丁度この本を買う前後に、身内を亡くした。結構な年だから、順番といえばそれまで、端から見たら小さい事。でも自分にとって結構大きな事だった。だからこそこの文句に惹かれた。
この本は正にこの「事件は小さいけど悩みは深い」という言葉を如実に表している。アマゾンのレビューでは評価が芳しくないが私はこの本を薦める。
宮崎駿が「もののけ姫」を作った時にもう一つの案で、「毛虫のボロ」という作品があったという。私の記憶ではこれは一匹の毛虫が一つの枝から別の枝に移るまでを映画にしたものだという。これも他者から見れば本当に小さい事。でも当事者の毛虫君(笑)にとってはとっても大きな問題である。場合によっては死活問題である。
人の場合もこれに近いものがあると思う。当事者でなければなんて事はないのである。失恋の時のあの思い。それもそうだし、そう、試験でもいい。もうすぐ試験!これって当事者にとってはそれなりの問題である。それを端から見て、大したことない!と見る事、これは必ずしも歓迎される事ではないと思う。事がどういう価値があるかはそれこそ当事者によりけりだと思うのである。

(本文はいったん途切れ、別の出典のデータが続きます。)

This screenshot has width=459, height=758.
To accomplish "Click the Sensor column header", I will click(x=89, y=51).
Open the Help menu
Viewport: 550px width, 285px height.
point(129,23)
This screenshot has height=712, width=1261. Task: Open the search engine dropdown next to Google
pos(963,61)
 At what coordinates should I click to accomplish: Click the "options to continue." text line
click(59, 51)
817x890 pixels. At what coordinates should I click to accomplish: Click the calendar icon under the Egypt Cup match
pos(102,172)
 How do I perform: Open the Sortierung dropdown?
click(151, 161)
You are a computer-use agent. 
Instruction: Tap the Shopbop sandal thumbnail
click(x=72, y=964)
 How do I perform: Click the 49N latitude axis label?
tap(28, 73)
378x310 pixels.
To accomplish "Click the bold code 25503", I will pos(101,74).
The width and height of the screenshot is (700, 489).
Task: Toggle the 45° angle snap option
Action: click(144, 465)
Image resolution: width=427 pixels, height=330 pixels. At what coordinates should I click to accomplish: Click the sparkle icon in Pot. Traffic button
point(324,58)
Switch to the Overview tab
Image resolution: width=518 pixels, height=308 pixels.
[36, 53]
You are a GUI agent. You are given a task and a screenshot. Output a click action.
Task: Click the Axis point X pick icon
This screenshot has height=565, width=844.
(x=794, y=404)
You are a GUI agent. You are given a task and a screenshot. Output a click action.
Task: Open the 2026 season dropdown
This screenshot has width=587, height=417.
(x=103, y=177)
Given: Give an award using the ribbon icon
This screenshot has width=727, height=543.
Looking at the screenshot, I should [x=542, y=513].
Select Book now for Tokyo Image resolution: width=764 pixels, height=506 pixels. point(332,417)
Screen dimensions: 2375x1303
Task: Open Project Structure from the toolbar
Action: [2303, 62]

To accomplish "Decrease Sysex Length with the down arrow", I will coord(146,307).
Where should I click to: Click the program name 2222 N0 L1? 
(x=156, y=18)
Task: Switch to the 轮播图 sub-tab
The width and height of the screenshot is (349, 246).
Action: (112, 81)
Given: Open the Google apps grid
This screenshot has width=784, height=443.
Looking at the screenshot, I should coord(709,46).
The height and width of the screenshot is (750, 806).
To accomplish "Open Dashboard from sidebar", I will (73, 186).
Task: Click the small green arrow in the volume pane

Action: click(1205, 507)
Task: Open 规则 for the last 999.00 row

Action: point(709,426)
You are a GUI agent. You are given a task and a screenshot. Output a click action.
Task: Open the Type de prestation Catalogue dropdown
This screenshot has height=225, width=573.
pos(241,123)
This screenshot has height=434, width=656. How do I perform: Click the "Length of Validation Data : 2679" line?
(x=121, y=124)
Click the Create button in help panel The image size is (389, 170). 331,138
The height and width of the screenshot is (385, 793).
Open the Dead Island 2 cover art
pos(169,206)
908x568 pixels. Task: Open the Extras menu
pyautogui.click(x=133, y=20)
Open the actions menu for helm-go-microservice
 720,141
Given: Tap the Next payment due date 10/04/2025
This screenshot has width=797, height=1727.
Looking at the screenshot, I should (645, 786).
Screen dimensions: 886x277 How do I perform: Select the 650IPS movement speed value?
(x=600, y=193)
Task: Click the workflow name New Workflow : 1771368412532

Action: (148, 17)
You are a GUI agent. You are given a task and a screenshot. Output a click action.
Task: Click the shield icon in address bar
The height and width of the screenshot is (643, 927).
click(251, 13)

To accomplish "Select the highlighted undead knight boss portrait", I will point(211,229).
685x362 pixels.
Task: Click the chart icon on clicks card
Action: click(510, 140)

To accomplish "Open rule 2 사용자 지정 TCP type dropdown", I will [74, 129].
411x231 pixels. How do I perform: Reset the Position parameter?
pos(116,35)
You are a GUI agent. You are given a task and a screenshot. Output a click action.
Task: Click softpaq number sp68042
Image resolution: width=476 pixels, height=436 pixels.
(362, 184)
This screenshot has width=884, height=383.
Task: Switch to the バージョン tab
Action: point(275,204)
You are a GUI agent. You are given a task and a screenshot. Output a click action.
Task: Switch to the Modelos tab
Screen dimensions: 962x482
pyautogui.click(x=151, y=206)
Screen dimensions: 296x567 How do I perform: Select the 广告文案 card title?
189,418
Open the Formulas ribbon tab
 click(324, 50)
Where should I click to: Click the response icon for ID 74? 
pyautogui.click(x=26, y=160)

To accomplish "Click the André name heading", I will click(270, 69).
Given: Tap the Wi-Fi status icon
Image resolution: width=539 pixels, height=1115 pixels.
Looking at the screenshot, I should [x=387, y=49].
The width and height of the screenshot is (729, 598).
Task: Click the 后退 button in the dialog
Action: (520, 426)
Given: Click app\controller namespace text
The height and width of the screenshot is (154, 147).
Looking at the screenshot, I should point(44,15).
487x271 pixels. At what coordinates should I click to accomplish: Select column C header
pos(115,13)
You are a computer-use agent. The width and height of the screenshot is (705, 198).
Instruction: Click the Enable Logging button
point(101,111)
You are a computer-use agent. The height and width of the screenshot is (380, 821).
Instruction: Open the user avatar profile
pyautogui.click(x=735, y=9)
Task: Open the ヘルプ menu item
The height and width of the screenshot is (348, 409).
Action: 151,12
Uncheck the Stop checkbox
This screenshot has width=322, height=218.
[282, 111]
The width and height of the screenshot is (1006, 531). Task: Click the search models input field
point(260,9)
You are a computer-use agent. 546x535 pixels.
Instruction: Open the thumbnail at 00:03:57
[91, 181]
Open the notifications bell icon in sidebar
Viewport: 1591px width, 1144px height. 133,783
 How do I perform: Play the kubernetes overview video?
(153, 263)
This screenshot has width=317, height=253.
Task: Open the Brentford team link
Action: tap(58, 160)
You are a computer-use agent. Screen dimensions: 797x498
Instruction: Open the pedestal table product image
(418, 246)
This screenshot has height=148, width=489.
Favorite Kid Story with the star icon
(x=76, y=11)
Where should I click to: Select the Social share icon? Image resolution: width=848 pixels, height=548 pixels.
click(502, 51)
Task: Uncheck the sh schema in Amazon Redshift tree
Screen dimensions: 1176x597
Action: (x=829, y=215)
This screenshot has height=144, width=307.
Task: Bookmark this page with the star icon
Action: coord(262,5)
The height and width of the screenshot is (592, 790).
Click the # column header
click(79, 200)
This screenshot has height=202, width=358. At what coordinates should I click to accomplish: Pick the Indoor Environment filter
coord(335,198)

この本の事件。それは主題となっている事件だけではないと思うのである。これもアマゾンの書評で人物の描写が細かすぎるという意見があったが、私はこれは意図的、若しくはここが良さだと思う。出てくる人物一人一人がそれぞれの事件を持っているのである。それがまた主題の事件と微妙に絡んでくる。そんな社会の機微を描いたという意味でこの作品は秀逸だと思うのである。私は著者の「理由」を思い出した。
後は人と事件の関係性という面で「記憶」というものが本書ではキーワードになっている。
主題となっている事件はある一人の老運転手の死に関わる事である。その事件を明らかにしていく中で老運転手の時間軸を追っていく事になる。そしてそれは人を通して、つまり人の記憶を通し行われていく。娘、昔の同僚…。
記憶は勿論事件当事者のものではない。他者のものである。それにより事件はまた別の性格を持ち得るのである。そのあたりも丁寧に描かれている。
身内を亡くしたときであったから、自分が持つ亡くした人の記憶という事についても考えていた時だった。そんな時に思ったのは「忘却の利点」という事だった。
今回読んだ時に感じたのは…恋愛関係の事があったためか、登場する妹への否定的な思いと共にそうか!という思い。後はこの本全体に流れる時だった。「事件は小さいけど悩みは深い」でもその中で人は時を刻んでいっているという事実…。
このように「記憶」さらにはそれが展開する「時」についても考えさせられる事もある。
丁寧にそしてそれ故にシンプルにスマートに感じられる一冊だと思う。深いが読みやすい一冊。是非ご一読を!
2008/12/14
追記
続編にあたる「名もなき毒」もお勧めです。